Балтийские матросы хотели делегировать Лопатина в Учредительное собрание. Ирония истории разъела русскую соборность. Не флейточка свистела, а свистульки; трещотки, народный ударный инструмент, сухие издавали звуки разнообразных ритмов. Не так ли, Елена свет Петровна?
Гляжу: старушка-мышка, тишайшая из лаборанток института стали. Однако – тсс! Товарищ Сталин жив, а посему помалкивала, что совсем молоденькой служила и в Смольном у тов. Гусева, он, к сожаленью, Драбкин, и на Гороховой, в ЧеКа, а там – Урицкий, который, к сожалению, и Моисей, и Соломонович. Ну, хорошо, пришла по объявлению и начала трудиться на пишущей машине. Чего же вы нишкнули, тов. Селюгина, тишайшая из лаборанток института стали? О-о, понимаю, понимаю. Соцреволюцию свершил тов. Сталин, ну, маленько Ленин поучаствовал. Но Учредилка-то… Разгон, январь, год Восемнадцатый; положим, указанье Ильича, однако все сварганили гусевы, урицкие. И вы, Селюгина Елена, об этом знали. Как не знать? Они ведь молодых, весь «низший персонал», свистульками снабдили, трещотками, да и послали на Таврическую.
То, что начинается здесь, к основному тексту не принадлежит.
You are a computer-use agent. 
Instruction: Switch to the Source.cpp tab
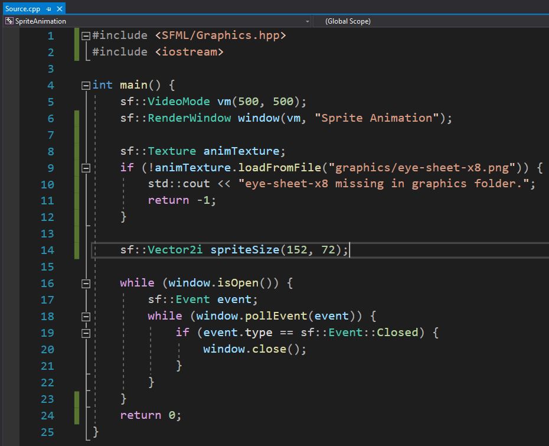click(x=24, y=9)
Там, на Таврической, была толпа сограждан. Приспели сроки! От эсеров большинство, от беков меньшинство. Кадетов нет, они враги народа. Друзей народа, то бишь народных социалистов, пара. Да свершится!
Идут к подъезду. Конечно, Главному. А там уж, во дворце, везде матросы. Винтовки, кобурное оружие. И вьются ленты пулеметные орнаментом эпохи. И Толя, он Железняков, запанибратски с каждым братом. Дух весьма тяжелый. Матросы у дверей, матросы в зале. А в ложах мальчики и девочки. Не ведая о том, что здесь творят, они вот-вот и сотворят здесь непотребство.
И сотворили, не правда ли, Селюгина?! Чуть на трибуне не наш, не большевик, тотчас – шабаш. Хоронят домового, ведьму замуж выдают. Свистульки – рев норда сиповатый. Трещотки оглушают. И как под занавес, вы это помните, Селюгина, как от матросского телодвижения все делегаты, окромя большевиков, вдруг бросились враздрызг, бежали садом, карабкались и на садовую решетку. Матросы не гнались вослед. Ну, брат, умри со смеха. И лены-леночки и васи-петечки, молодость нашей страны, вы тоже за животики хватались, потом, схватив пролетки и авто, всю ночь носились взад-вперед по Невскому и по Литейному. «Ура!» Кричали, смеялись, обнимались, пели, пускали в ход свистульки и трещотки. Учредилка приказала долго жить. Сказала б Лида Либединская: прости, прощай, наш идеал мечты.